En este proceso no hubo intervención ciudadana.

V. CONCEPTO DEL PROCURADOR GENERAL DE LA NACION.

El señor Procurador General de la Nación, doctor Edgardo José Maya Villazón, con ocasión del impedimento que presentó ante la Corte para rendir concepto y la aceptación correspondiente, lo mismo que del señor Viceprocurador, mediante Resolución 224 de 18 de julio de 2002, designó a la doctora Nubia Herrera Ariza, Procuradora Delegada para el Ministerio Público en Asuntos Penales, para que conceptúe dentro del presente proceso de control de constitucionalidad. En concepto Nro. 2994, de fecha 3 de septiembre de 2002, la Procuradora designada solicitó declarar la exequibilidad de los artículos 150, inciso 3, y 153 de la Ley 734 de 2002; y, estarse a lo resuelto en la sentencia C-892 de 1999, respecto de la inexequibilidad de la expresión “que considere necesario”, consagrada en el inciso 5 del artículo 150 de la misma Ley. Las razones que expone el Ministerio Público se resumen a continuación : a) En cuando a la acusación contra el inciso 3 del artículo 150 de la Ley 734 de 2002, porque establece que la investigación preliminar durará mientras persista la duda sobre la identificación del autor de la falta disciplinaria, y, en consecuencia, se vulnera el debido proceso, considera el Ministerio Público

que no hay la violación aducida, pues, cuando el Estado, en el ejercicio del poder sancionador no ha podido individualizar el autor de una falta disciplinaria, puede mantener en investigación preliminar el proceso correspondiente, sin que se afecte ningún derecho fundamental, ya que no existe un titular de derechos subjetivos, en razón de que no hay identificación del autor. Explica así este punto : “En este orden de ideas, es claro que el debido proceso es un derecho fundamental que se le garantiza a toda persona, y que una forma de vulnerarlo es mediante actuaciones o procesos que se dilaten en el tiempo, sin una decisión definitiva, comprometiendo los derechos fundamentales de quienes en ellos están involucrados como posibles autores o partícipes, surge el interrogante en los eventos en que no hay autor o responsable individualizado si es posible vulnerar derecho fundamental alguno de quien no se conoce su identidad? La respuesta, en nuestro criterio es que no puede hablarse de vulneración de derecho fundamental alguno y mucho menos del debido proceso, pues en el caso descrito por el inciso cuestionado el Estado está obligado a efectuar y agotar los mecanismos que estén a su alcance para lograr la individualización del autor de la falta disciplinaria y una vez lograda ésta, impulsar el proceso hasta su culminación, para que el derecho disciplinario realmente cumpla sus fines, entre los cuales está la prevalencia del interés general.” (fl. 51) Pone, además, de presente que “El límite temporal de la investigación disciplinaria, como bien lo señala el demandante, será el término de prescripción de la acción disciplinaria, es decir, cinco (5) años o doce (12) en los casos taxativamente señalados en el artículo 30 de la Ley 734 de 2002.”
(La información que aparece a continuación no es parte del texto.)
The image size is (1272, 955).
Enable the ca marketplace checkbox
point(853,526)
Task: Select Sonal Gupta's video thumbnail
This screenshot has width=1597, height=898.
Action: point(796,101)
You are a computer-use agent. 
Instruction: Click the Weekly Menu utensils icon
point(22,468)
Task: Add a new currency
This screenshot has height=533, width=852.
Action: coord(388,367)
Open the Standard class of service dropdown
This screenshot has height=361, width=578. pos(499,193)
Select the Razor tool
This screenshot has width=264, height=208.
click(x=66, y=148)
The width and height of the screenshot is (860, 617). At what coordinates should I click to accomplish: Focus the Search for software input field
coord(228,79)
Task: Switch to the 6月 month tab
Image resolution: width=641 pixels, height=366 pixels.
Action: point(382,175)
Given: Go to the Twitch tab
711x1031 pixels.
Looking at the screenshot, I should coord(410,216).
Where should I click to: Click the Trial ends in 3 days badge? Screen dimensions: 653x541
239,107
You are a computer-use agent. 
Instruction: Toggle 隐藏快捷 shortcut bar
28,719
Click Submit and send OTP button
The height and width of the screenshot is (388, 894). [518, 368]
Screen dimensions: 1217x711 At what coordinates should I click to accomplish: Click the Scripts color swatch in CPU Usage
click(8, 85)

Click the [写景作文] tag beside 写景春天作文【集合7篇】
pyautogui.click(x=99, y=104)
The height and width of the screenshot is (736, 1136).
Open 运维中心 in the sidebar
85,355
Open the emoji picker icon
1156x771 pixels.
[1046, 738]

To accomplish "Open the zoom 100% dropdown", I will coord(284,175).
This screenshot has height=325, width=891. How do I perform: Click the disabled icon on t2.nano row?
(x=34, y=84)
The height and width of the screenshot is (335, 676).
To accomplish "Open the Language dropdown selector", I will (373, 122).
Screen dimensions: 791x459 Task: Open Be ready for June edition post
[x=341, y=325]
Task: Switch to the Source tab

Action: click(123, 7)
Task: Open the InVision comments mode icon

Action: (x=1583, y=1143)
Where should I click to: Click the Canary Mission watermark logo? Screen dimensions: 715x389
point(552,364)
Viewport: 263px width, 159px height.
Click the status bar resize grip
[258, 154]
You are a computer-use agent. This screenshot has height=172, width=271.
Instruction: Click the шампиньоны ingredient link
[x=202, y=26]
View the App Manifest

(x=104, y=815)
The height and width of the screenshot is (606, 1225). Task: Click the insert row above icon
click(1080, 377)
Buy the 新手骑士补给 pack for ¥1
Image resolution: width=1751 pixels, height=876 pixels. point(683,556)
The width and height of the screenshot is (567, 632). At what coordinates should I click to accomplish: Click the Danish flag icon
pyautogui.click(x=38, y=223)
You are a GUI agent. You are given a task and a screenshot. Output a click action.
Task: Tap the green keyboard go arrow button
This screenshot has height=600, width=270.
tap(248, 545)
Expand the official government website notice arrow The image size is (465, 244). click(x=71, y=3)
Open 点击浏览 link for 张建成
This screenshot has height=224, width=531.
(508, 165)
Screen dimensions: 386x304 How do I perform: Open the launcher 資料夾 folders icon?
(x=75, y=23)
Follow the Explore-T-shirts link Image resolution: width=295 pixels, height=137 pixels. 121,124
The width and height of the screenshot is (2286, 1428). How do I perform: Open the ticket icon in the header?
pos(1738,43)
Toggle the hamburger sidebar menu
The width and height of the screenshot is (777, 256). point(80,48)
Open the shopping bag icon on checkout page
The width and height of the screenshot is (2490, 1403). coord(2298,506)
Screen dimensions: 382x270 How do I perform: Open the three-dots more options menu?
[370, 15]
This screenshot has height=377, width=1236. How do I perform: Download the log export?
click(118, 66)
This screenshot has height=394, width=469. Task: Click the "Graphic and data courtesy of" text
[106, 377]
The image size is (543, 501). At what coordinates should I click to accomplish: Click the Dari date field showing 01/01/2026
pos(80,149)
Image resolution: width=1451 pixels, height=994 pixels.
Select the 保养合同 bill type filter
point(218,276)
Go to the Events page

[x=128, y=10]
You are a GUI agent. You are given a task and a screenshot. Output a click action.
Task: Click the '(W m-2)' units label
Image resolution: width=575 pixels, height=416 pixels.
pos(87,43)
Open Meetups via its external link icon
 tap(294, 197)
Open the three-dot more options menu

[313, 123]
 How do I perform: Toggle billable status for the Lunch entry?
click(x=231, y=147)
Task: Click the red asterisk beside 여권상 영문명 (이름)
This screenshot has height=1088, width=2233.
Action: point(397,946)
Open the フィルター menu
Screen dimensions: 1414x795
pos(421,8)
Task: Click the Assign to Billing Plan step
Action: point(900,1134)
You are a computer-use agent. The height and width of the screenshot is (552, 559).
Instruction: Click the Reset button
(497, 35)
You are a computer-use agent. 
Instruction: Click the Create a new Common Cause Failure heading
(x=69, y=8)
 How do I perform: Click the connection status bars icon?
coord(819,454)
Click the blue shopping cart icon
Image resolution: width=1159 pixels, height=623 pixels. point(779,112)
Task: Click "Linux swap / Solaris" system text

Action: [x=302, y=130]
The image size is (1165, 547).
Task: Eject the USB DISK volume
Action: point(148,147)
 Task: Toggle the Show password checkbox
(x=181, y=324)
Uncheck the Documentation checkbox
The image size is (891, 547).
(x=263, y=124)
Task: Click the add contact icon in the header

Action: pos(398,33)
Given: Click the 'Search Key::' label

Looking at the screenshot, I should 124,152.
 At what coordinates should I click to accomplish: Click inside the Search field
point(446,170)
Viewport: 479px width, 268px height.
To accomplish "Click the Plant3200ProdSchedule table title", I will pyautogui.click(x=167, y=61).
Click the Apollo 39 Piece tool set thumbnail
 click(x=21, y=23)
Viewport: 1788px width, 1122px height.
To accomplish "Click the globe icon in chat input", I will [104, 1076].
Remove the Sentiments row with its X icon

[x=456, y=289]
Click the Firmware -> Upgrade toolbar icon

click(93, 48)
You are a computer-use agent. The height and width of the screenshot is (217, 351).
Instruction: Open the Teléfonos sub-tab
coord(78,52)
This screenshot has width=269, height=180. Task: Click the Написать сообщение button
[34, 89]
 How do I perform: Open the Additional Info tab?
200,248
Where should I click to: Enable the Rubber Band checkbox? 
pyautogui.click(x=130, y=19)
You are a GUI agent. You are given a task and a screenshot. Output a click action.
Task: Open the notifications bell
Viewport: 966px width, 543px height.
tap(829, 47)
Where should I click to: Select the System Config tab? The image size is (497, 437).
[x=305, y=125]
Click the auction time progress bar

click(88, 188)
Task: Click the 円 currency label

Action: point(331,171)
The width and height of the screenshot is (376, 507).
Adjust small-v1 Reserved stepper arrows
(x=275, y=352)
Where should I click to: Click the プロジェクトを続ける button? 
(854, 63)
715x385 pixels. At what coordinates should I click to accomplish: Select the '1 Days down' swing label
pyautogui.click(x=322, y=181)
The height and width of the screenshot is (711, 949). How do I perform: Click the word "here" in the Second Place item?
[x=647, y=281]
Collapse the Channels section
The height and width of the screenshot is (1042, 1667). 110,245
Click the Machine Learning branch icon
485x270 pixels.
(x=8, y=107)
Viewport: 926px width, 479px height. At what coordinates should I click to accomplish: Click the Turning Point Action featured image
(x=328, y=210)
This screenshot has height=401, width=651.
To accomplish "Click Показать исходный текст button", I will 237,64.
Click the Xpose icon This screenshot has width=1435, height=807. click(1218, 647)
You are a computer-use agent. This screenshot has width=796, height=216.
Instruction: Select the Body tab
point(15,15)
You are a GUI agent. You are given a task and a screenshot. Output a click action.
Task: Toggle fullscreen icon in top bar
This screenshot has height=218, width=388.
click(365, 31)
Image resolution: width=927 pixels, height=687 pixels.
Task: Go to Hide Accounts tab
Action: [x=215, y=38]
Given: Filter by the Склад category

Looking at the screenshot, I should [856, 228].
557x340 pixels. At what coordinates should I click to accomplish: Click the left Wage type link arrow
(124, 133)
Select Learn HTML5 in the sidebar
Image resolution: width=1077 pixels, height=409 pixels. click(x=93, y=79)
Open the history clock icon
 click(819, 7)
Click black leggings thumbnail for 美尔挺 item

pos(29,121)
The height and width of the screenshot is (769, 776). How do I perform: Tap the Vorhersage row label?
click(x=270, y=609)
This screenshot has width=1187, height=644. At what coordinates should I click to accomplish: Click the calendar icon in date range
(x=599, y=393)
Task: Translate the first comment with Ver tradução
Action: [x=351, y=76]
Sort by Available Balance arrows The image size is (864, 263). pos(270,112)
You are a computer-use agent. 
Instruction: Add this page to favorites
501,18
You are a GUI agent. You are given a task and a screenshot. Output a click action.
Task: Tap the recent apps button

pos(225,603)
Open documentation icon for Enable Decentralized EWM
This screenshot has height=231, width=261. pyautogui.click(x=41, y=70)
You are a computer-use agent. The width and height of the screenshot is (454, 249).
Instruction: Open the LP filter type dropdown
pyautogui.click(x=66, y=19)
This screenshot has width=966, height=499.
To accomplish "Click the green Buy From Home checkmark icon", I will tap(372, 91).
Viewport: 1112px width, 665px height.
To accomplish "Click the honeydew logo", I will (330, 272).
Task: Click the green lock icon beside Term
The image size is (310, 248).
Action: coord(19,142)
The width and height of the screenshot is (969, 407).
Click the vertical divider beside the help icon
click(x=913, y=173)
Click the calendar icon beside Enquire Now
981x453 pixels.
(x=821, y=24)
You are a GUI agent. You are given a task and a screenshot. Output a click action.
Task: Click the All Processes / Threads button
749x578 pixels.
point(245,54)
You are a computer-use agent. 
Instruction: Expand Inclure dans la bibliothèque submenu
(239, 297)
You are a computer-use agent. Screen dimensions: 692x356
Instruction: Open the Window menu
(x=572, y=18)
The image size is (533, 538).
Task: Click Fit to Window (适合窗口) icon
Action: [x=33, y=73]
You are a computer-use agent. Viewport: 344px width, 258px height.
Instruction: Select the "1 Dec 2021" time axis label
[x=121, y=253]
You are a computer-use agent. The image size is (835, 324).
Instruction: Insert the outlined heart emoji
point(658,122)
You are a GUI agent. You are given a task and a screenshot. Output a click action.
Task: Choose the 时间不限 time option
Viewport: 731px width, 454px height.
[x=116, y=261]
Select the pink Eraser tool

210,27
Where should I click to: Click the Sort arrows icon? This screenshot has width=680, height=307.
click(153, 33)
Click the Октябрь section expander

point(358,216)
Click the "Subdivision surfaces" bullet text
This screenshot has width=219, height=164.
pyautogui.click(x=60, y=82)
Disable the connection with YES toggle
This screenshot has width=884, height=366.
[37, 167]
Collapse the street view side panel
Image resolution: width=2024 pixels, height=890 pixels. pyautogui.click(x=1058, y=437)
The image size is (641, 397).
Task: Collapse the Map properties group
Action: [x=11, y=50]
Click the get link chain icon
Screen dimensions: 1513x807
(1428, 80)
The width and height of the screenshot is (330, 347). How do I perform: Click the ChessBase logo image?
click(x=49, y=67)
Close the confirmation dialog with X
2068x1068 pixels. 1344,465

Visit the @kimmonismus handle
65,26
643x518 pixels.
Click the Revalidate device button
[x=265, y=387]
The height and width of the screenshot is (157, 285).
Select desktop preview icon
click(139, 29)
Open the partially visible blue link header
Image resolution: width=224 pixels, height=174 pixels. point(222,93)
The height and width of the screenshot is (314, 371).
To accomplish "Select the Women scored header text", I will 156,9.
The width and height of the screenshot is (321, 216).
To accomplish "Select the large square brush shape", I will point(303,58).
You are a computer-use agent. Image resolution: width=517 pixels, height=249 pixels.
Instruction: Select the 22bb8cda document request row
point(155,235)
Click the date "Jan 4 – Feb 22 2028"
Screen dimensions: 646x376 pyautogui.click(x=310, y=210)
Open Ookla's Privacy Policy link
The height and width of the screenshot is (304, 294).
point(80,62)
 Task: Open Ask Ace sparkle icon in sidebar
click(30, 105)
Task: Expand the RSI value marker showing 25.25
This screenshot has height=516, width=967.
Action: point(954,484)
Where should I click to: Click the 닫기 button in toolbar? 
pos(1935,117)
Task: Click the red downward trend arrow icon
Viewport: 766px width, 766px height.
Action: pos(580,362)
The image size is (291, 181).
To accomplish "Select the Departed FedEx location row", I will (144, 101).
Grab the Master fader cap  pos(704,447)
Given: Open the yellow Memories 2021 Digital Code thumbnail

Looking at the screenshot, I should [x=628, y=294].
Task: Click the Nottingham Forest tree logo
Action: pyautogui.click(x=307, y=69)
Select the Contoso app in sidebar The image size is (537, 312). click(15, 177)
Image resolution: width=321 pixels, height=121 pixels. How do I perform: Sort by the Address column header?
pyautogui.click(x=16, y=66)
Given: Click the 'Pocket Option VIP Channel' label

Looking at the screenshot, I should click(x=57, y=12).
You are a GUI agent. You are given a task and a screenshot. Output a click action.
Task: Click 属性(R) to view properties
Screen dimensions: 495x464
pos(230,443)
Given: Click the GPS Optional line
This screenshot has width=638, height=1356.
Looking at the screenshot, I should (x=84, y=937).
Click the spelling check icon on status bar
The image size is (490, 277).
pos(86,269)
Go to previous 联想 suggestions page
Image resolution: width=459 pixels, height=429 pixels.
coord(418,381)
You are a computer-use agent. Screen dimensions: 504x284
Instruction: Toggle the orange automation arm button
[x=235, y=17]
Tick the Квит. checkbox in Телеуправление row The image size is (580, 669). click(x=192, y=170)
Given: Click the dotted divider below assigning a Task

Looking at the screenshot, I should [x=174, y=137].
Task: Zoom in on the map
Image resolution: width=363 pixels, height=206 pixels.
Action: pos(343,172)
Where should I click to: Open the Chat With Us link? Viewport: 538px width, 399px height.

(fl. 51) Señala que si bien es cierto que la Corte Constitucional en la sentencia C-412 de 1993 manifestó que el principio del debido proceso exigía que la etapa de la investigación previa, en materias penal y disciplinaria, tuviera un término definido, en el caso de la acusación bajo estudio, se debe precisar que hay un elemento no contemplado en la anterior oportunidad por la Corte, y es que en éste se desconoce la identidad del infractor. Por ello, en opinión de la Procuraduría, la voluntad del legislador al no establecer un término específico sobre la duración de la investigación preliminar cuando no se ha identificado al autor, no es irrazonable ni amenaza los derechos fundamentales de los ciudadanos. b) En cuanto a la expresión “que considere necesario” del inciso 5 del artículo 150 de la Ley 734, la Procuraduría solicita declararla inexequible, pues así había sido declarada por la Corte en la sentencia C-892 de 1999, tal como estaba contenida en el artículo 140 de la Ley 200 de 1995, anterior Código Disciplinario. El legislador al reproducirla con la misma finalidad, desconoció el principio de la cosa juzgada constitucional. c) En cuanto a la acusación del artículo 153 de la Ley 734 de 2002, señala la Procuraduría que hay que tener en cuenta que la investigación preliminar no es de obligatorio agotamiento, ni imprescindible. Recuerda que la Corte, en la sentencia C-430 de 1997, manifestó que la indagación disciplinaria es de carácter eventual y previo. Explica mediante un cuadro comparativo, las características propias de cada

una de las etapas de indagación preliminar e investigación disciplinaria, con el fin de demostrar que el actor incurre en un error al identificar a la primera como una garantía del disciplinado y, que como tal, es de obligatoria observancia. Considera que el demandante quisiera que durante la etapa de indagación preliminar se determinen aspectos que están llamados a tratarse durante la investigación disciplinaria. Pero no tiene en cuenta que si hay un autor conocido y existe certeza sobre la comisión de una falta disciplinaria, lo procedente es abrir la correspondiente investigación y, dentro de la misma, lograr la determinación de todos los elementos necesarios para definir la responsabilidad disciplinaria. De otro lado, no es posible hablar de inseguridad jurídica pues, no es cierto que si en una u otra etapa existen ciertos fines que se identifican, no pueda el Estado prescindir de una etapa cuando su principal objetivo está satisfecho : “la comisión de una conducta constitutiva de falta disciplinaria y la identificación o individualización del autor.” (fl. 54) En consecuencia, teniendo en cuenta que la indagación preliminar no es de carácter obligatorio y que el objeto de la investigación disciplinaria son los señalados en el artículo 153, se solicita declarar su exequibilidad.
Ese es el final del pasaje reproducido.